Here are some ways in which the Trump era embodies many of the things that King fought against.

1. Racists feel emboldened

Race relations wasn’t the only issue that King was concerned about, but it was at the top of his list — and certainly, he would be troubled by the results of a recent Washington Post/Ipsos poll on black voters. The poll, conducted earlier this month, found that eight out of 10 blacks in the United States believe Trump is a racist. And 65% of respondents believe that it is a “bad time” to be black in the U.S. — where, according to some of them, racists feel empowered and have been coming out of the closet. Kenneth Davis, a 48-year-old truck driver who is African-American and lives in the Detroit suburbs, told the Post that one of his co-workers is now “waving the Confederate flag on the back of his pickup truck.” Another respondent told the Post that Trump “has taken hatred against people of color in general from the closet to the front porch.”

2. Union membership is painfully low

In an op-ed published by The Root on Martin Luther King Day 2020, union leader Lee Saunders (president of the American Federation of State, County and Municipal Employees) stressed that King was an aggressive champion of the labor movement. King was passionately pro-union, and he would no doubt be dismayed to see how much the labor movement has declined in the United States. In 1954, almost 35% of U.S. workers were unionized, according to Pew Research Center; in 2018, only 10.3% of American workers belonged to unions. That’s taking into account both the public sector and the private sector; among private-sector workers, unionization was a mere 6.4% in the U.S. in 2018.

3. Religious extremists are championed by the president

Although King was a Protestant minister, he was happy to work with Jews, Muslims, Hindus and members of other faiths. But Trump, who comes from a Mainline Protestant background (he was raised Presbyterian) and was never especially religious, has allied himself with the Christian Right and the lunatic fringe of Christianity. Liberty University’s Jerry Falwell, Jr. is a major Trump ally and the son of the late Moral Majority founder Jerry Falwell, Sr. — who was a passionate defender of segregationist Jim Crow laws in the Deep South during the 1950s and 1960s. Falwell, Sr. claimed that King had communist sympathies — even though King was very outspoken against communism — and he believed that the U.S. Supreme Court’s ruling in Brown v. the Board of Education was against God’s will.

Sadly, the Christian Right is no less extreme in 2020 than it was in the past. And that is the extremist fringe of Christianity to which Trump happily panders.

4. Wages remain stagnant.

King recognized the importance of a strong middle class, and the American middle class was hit hard by the Great Recession. Trump is quick to brag about the state of the U.S. economy and the decrease in unemployment since the Great Recession ended: according to the Bureau of Labor Statistics (BLS), unemployment was at 3.5% in December 2019. But it’s important to read the fine print: wages, as economists Robert Reich and Paul Krugman have often pointed out, have been stagnant. And as Efraim Benmelech, Nittai Bergman and Hyunseob Kim of the National Bureau of Economic Research have explained, a big problem is what economists call labor-market concentration — that is, not enough employers competing for workers locally.

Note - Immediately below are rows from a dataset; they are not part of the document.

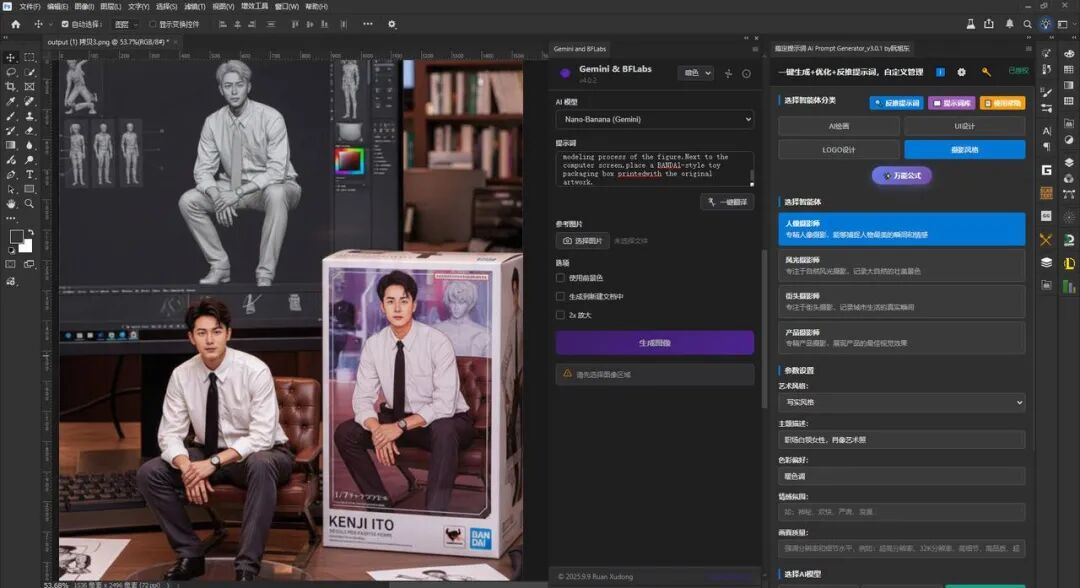Image resolution: width=1080 pixels, height=588 pixels.
Task: Toggle the 自动选择 checkbox in options bar
Action: point(65,24)
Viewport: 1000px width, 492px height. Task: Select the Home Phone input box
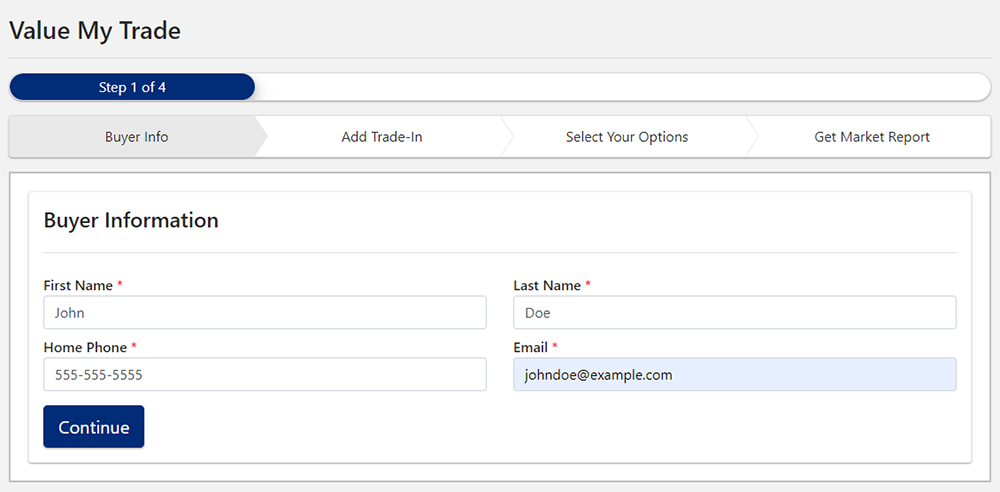265,375
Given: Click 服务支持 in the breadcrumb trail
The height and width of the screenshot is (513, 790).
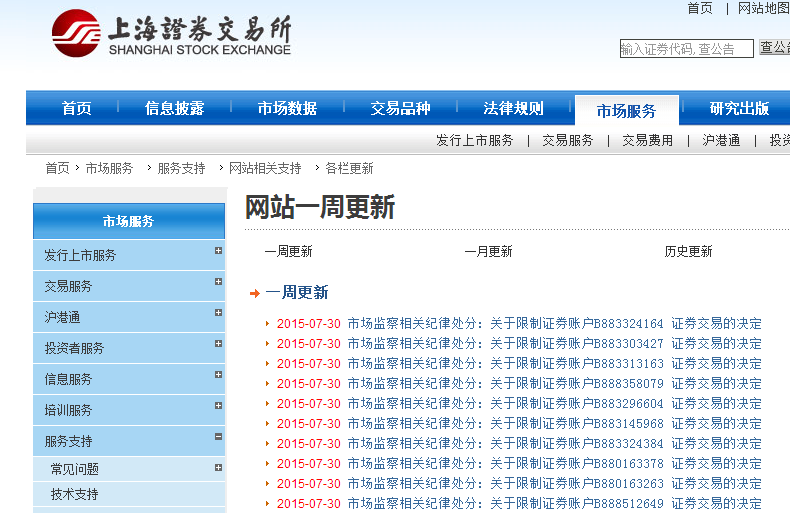Looking at the screenshot, I should [x=181, y=168].
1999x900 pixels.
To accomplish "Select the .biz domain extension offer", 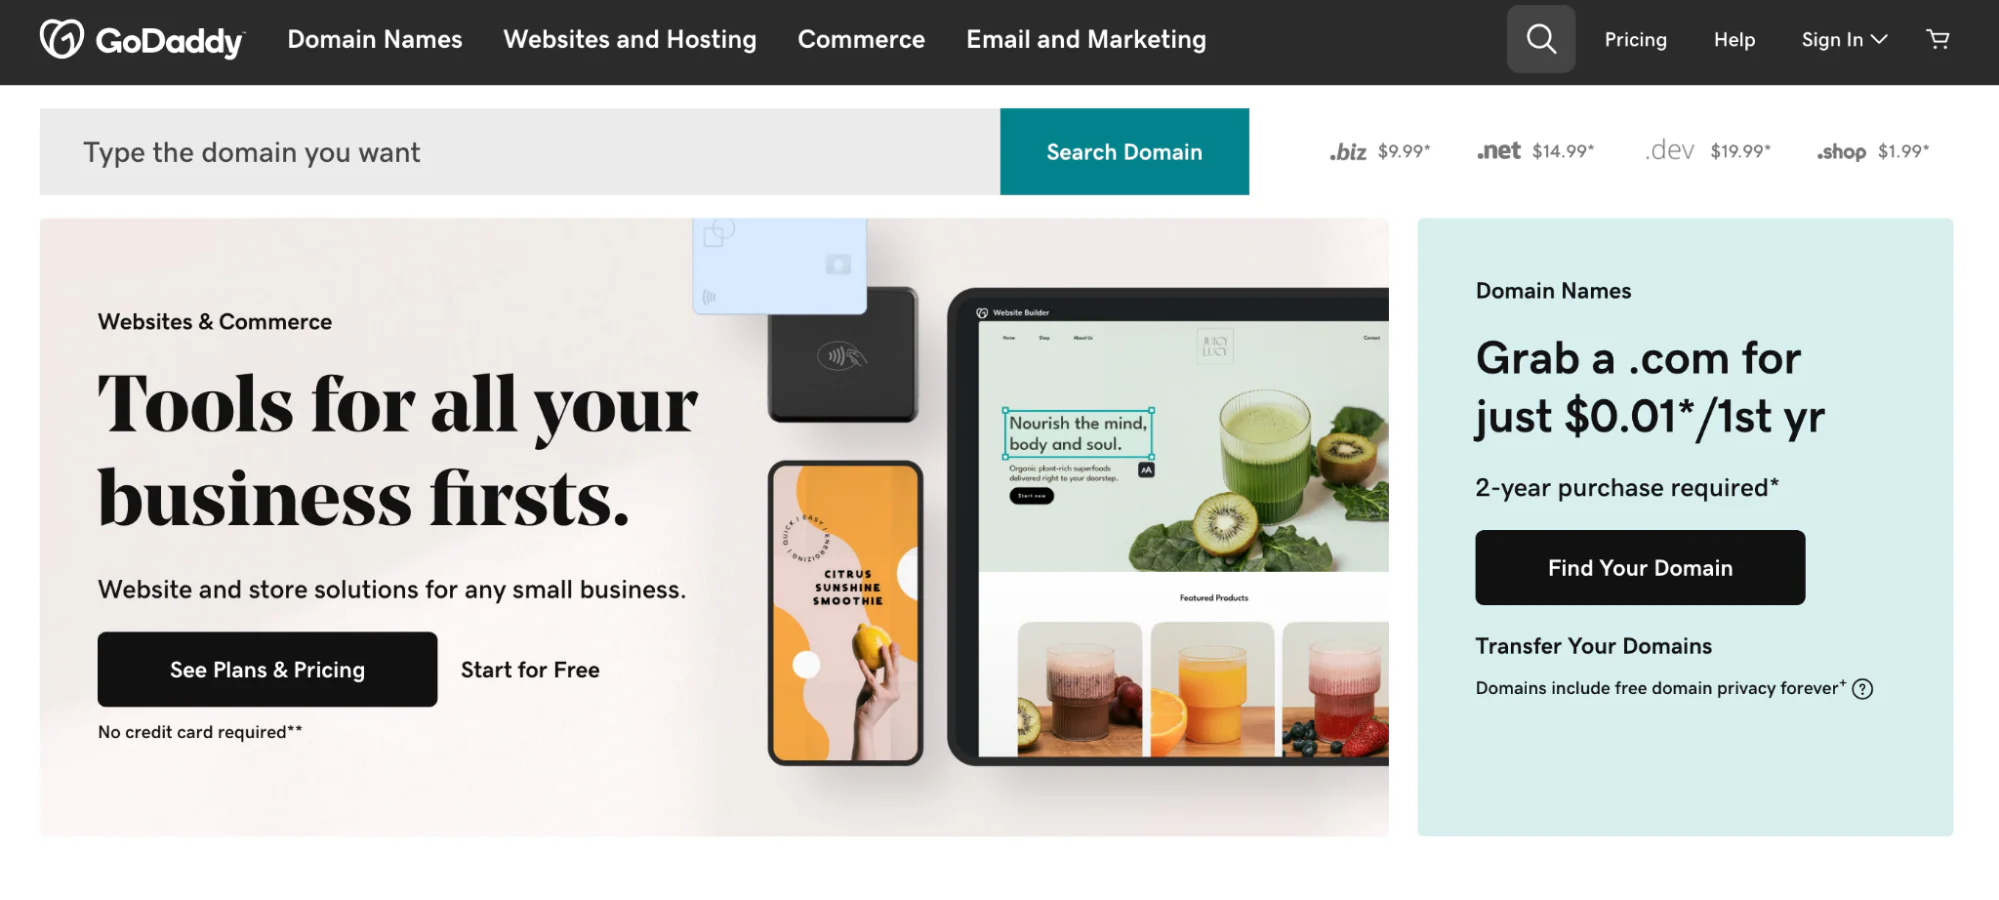I will (1380, 151).
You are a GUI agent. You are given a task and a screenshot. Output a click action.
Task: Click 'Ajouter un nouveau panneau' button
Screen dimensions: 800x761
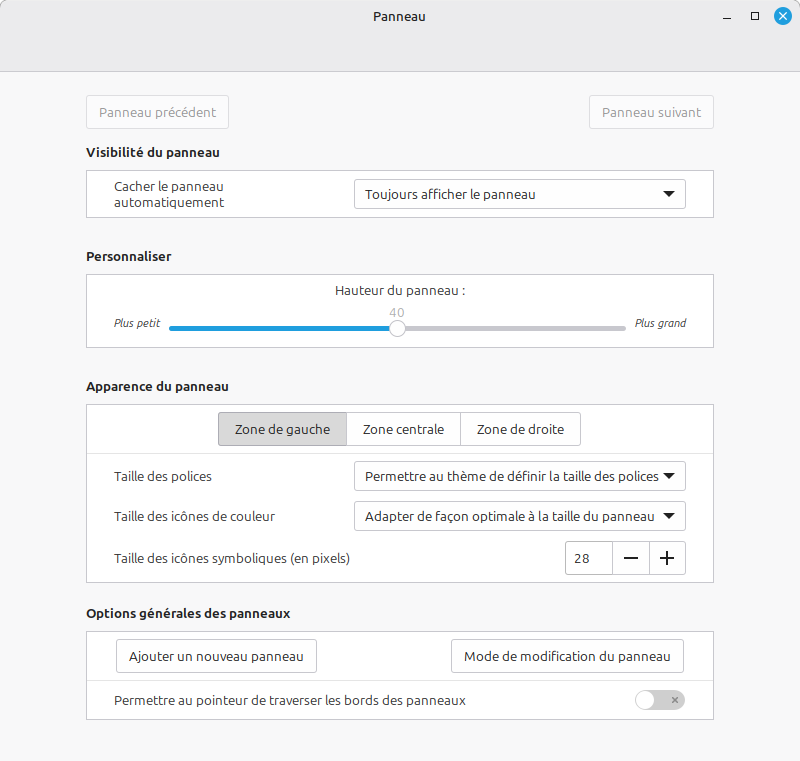(216, 656)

5. Millions of Americans lack health insurance

King once asserted, “Of all the forms of inequality, injustice in health is the most shocking and inhuman.” Yet the U.S. remains the only major developed country that doesn’t have universal health care — and millions of Americans still lack health insurance. The Affordable Care Act of 2010, a.k.a. Obamacare, reduced the number of Americans who lack health insurance, but Trump and his supporters have tried to roll back the modest protections of the ACA — including protections for preexisting health conditions. And as Krugman asserted in his New York Times column, Trump and other Republicans are still determined to take health care away from millions of Americans.